[Pixel coordinate grounding data]
+++
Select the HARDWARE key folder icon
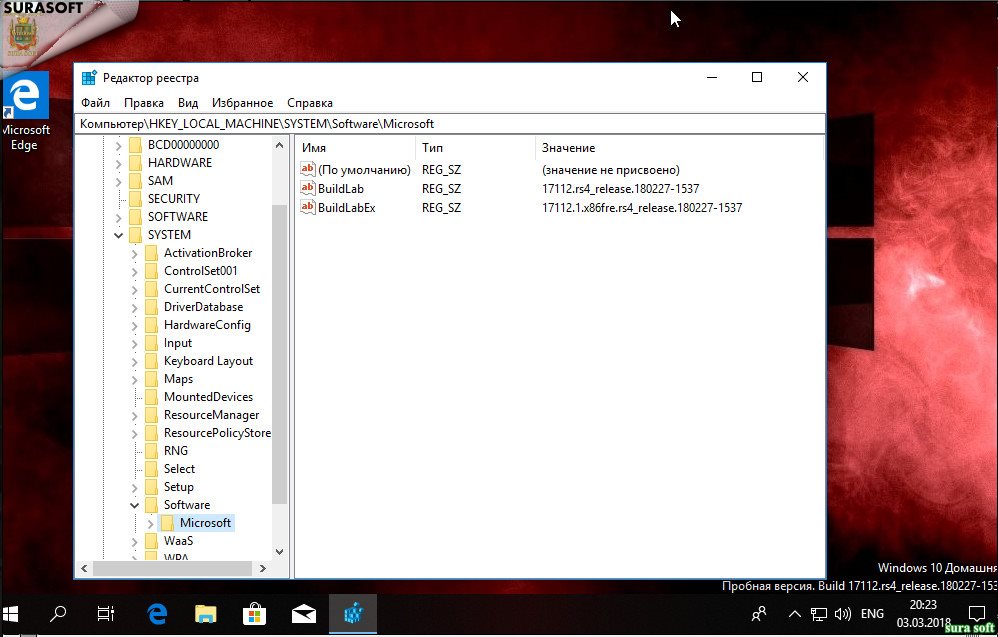998x637 pixels. pos(135,163)
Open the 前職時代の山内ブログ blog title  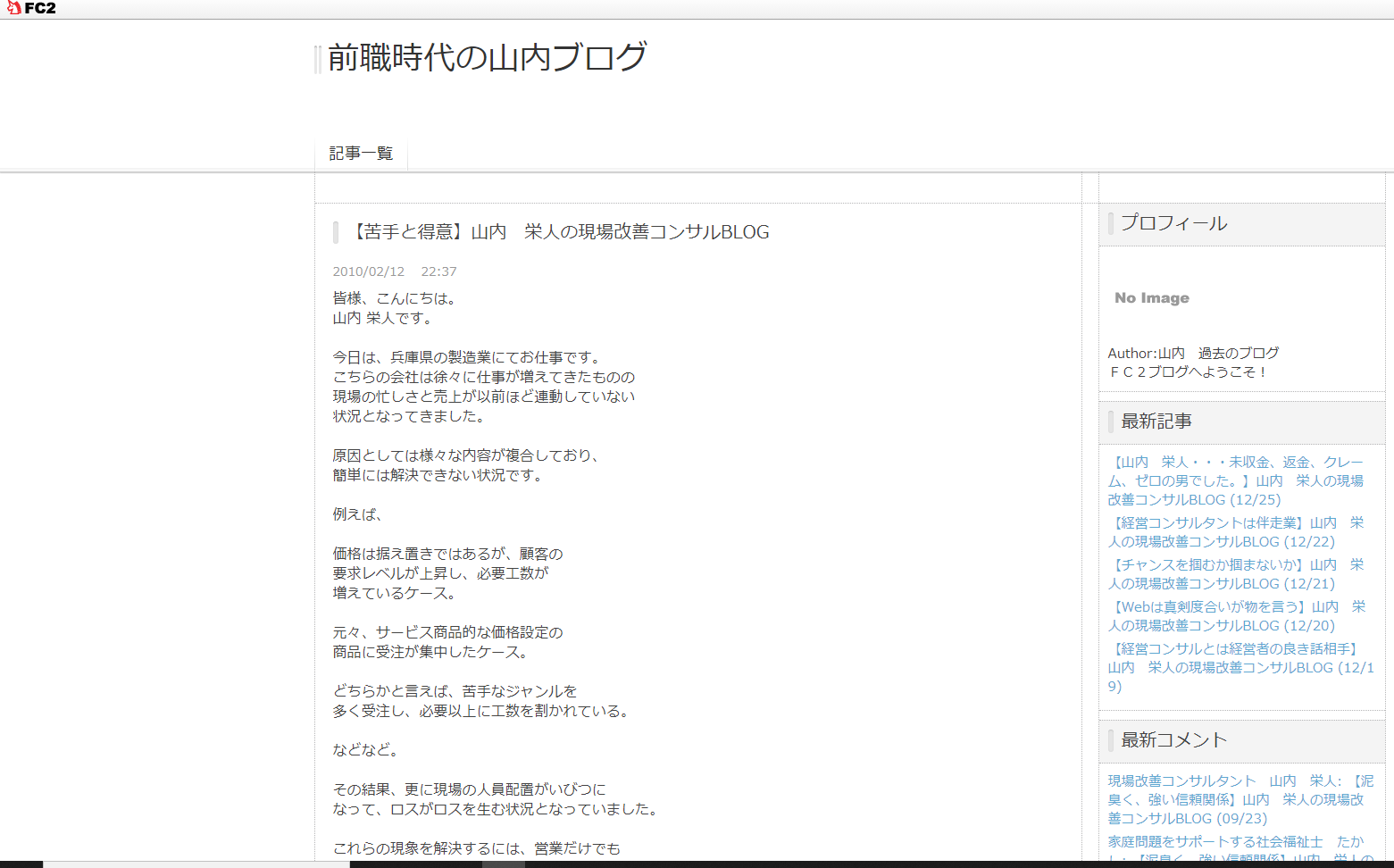(487, 57)
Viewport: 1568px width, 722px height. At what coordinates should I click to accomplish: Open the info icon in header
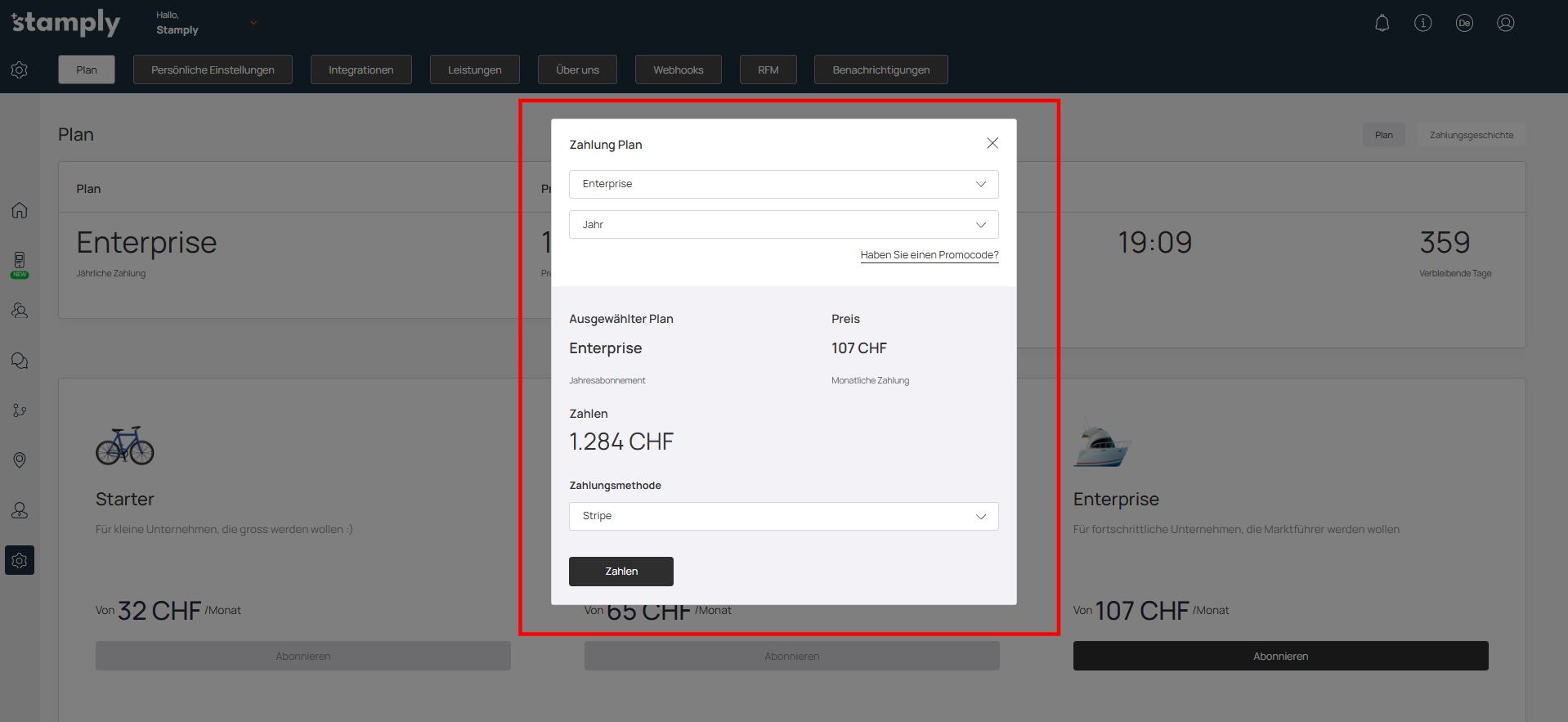coord(1422,23)
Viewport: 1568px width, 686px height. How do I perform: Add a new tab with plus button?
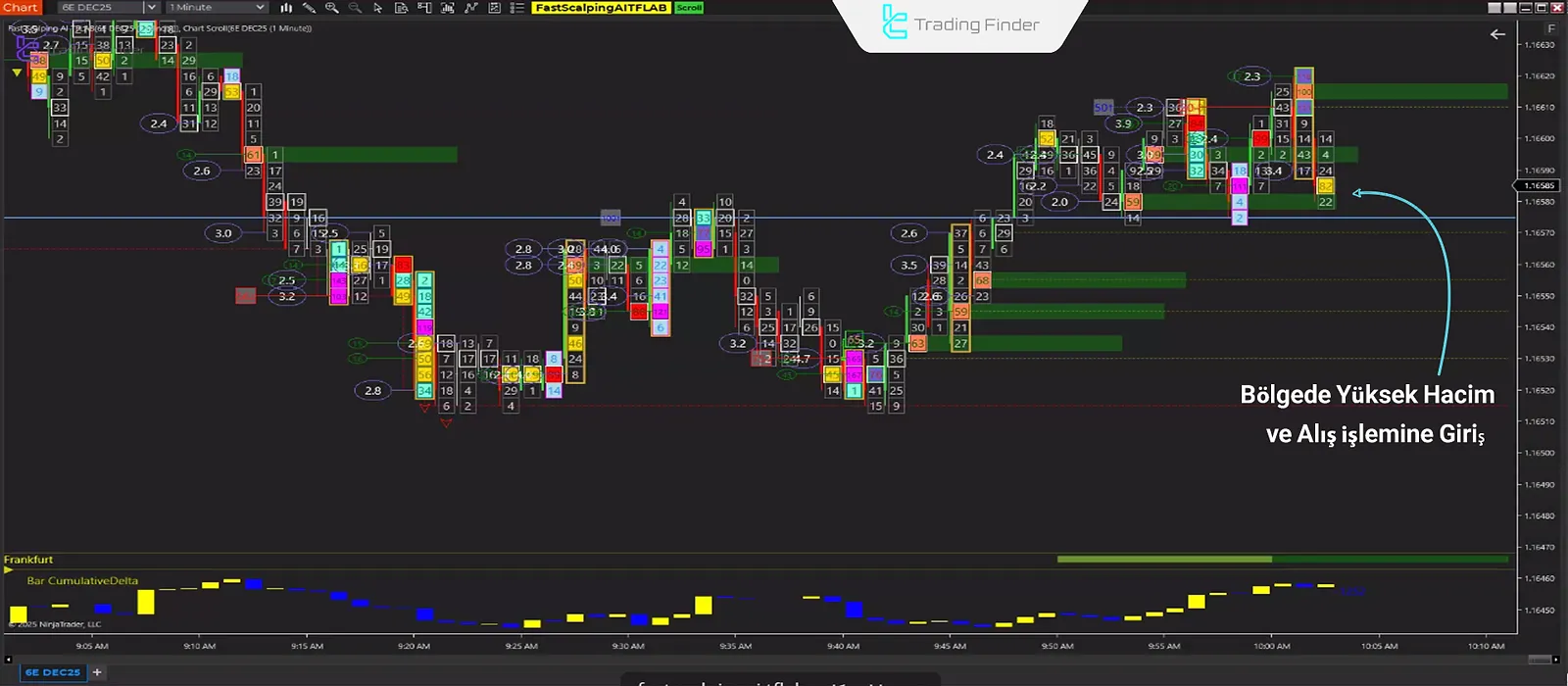97,672
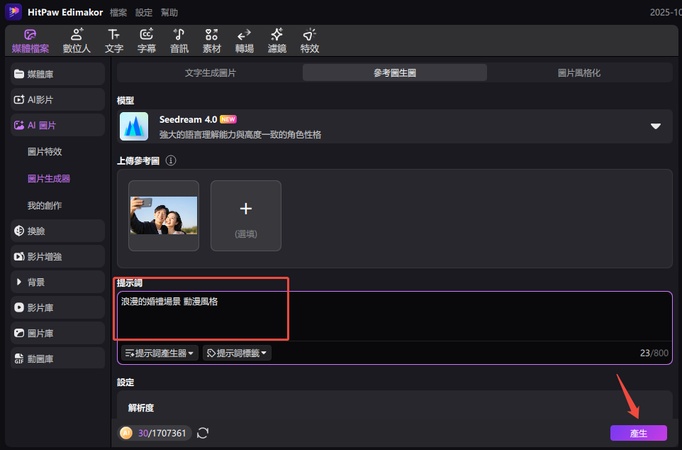Click the refresh credits icon
Viewport: 682px width, 450px height.
[x=203, y=433]
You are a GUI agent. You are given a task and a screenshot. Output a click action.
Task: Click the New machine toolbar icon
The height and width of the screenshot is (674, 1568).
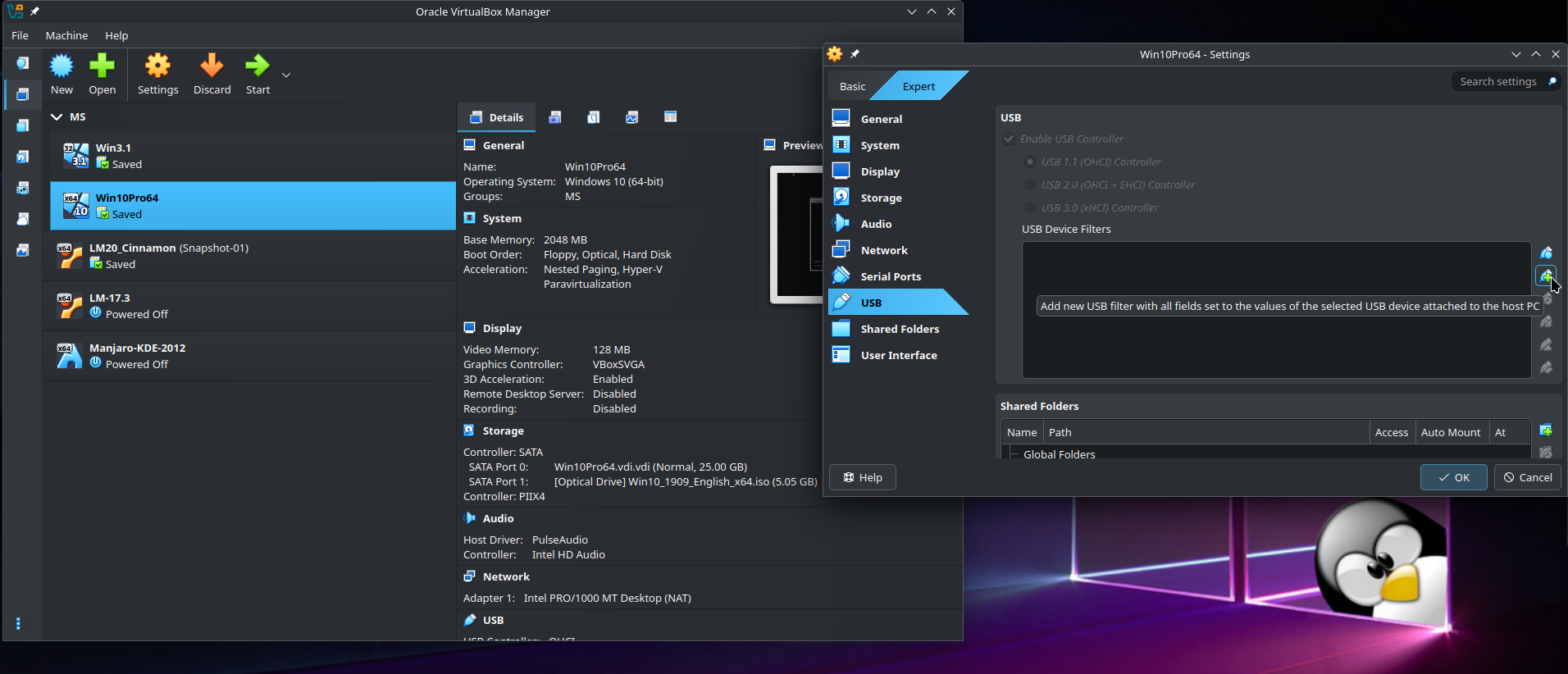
+++
**THE TASK**
Only lines with the word "screenshot" count here; copy every one from the records.

**WRITTEN SOLUTION**
You are a GUI agent. You are given a task and a screenshot. Output a click action.
The height and width of the screenshot is (674, 1568).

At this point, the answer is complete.